The U.S. has finally reached the 85,000 H-1B visa cap late December thanks to a fourth quarter spike in demand.
And, according to data recently released by the AFL-CIO labor union, most of the visa-holders are less than 35-years-old and most likely come from India. About half os these work in computer-related occupations. The AFL-CIO compiled its numbers from a number of U.S. Citizenship and Immigration Service (USCIS) reports showing the breakdown of the H-1B visa users.
Since the H-1B cap has been reached for the fiscal year, the USCIS now won't accept new visa applications until April 1 for fiscal 2011, which begins on Oct. 1.
The government data studied by the AFL-CIO covers a number of years through the 2008 fiscal year and shows a largely consistent pattern of visa usage. For example, 54% of 2008 visa recipients were from India, close to the percentage from the past several years, according to the USCIS reports. Two thirds of H-1B petitions approved in 2008 were for workers between the ages of 25 and 34, compared to 48% in 2007 and 66% in 2006.
The relative young age of the H-1B petitioners is likely to reinforce the concerns of visa critics who contend that the pool of young of workers is helping to foster age discrimination in the IT workplace.
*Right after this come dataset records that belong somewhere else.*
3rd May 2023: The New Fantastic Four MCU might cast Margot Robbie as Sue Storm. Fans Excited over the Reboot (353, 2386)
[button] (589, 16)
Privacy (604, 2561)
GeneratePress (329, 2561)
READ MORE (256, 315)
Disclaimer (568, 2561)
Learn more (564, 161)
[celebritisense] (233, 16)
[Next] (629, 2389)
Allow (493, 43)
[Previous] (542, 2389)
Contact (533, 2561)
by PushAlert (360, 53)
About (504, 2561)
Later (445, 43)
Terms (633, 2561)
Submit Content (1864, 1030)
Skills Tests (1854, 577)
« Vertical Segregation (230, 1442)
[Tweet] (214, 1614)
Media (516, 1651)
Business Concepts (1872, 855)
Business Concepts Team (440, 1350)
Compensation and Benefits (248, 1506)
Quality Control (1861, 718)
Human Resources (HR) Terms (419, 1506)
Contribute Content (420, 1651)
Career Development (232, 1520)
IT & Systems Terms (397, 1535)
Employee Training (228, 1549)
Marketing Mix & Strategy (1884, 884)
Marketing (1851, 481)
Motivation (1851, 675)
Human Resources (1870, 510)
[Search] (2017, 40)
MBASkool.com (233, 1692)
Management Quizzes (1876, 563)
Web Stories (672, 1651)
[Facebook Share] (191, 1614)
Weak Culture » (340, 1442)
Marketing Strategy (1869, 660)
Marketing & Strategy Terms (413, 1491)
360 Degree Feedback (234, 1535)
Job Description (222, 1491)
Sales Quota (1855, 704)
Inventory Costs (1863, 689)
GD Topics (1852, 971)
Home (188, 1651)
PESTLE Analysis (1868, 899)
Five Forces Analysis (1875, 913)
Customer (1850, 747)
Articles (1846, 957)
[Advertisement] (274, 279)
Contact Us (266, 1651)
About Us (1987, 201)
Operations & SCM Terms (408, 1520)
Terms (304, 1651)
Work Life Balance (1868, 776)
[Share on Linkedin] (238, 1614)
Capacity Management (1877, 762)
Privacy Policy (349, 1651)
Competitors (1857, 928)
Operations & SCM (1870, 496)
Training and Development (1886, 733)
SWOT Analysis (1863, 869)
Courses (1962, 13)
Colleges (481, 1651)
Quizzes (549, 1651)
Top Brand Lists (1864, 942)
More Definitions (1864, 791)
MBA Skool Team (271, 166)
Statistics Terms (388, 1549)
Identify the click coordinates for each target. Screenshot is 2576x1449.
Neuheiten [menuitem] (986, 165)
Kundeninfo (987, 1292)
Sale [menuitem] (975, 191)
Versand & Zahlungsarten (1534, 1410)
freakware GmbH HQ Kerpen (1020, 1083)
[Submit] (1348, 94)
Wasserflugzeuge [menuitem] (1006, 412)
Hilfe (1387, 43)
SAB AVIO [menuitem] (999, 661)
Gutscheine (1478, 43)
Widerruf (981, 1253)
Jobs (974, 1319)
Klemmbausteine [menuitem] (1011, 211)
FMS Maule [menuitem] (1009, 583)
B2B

Estimates by various industry groups puts the number of IT workers in the U.S. between 4 to 6 million people. The total depends on what occupational groups are counted.
Indian nationals are the dominant recipients of the H-1B visa. Of the total number of H-1B visas issued for initial employment in 2008, for instance, 61,739 were to workers from India, followed by 9,157, or 8.8%, from China. Canadians accounted for 3,968 visas or 3.9% of the total, and the Philippines, 3,957, or 3.5%.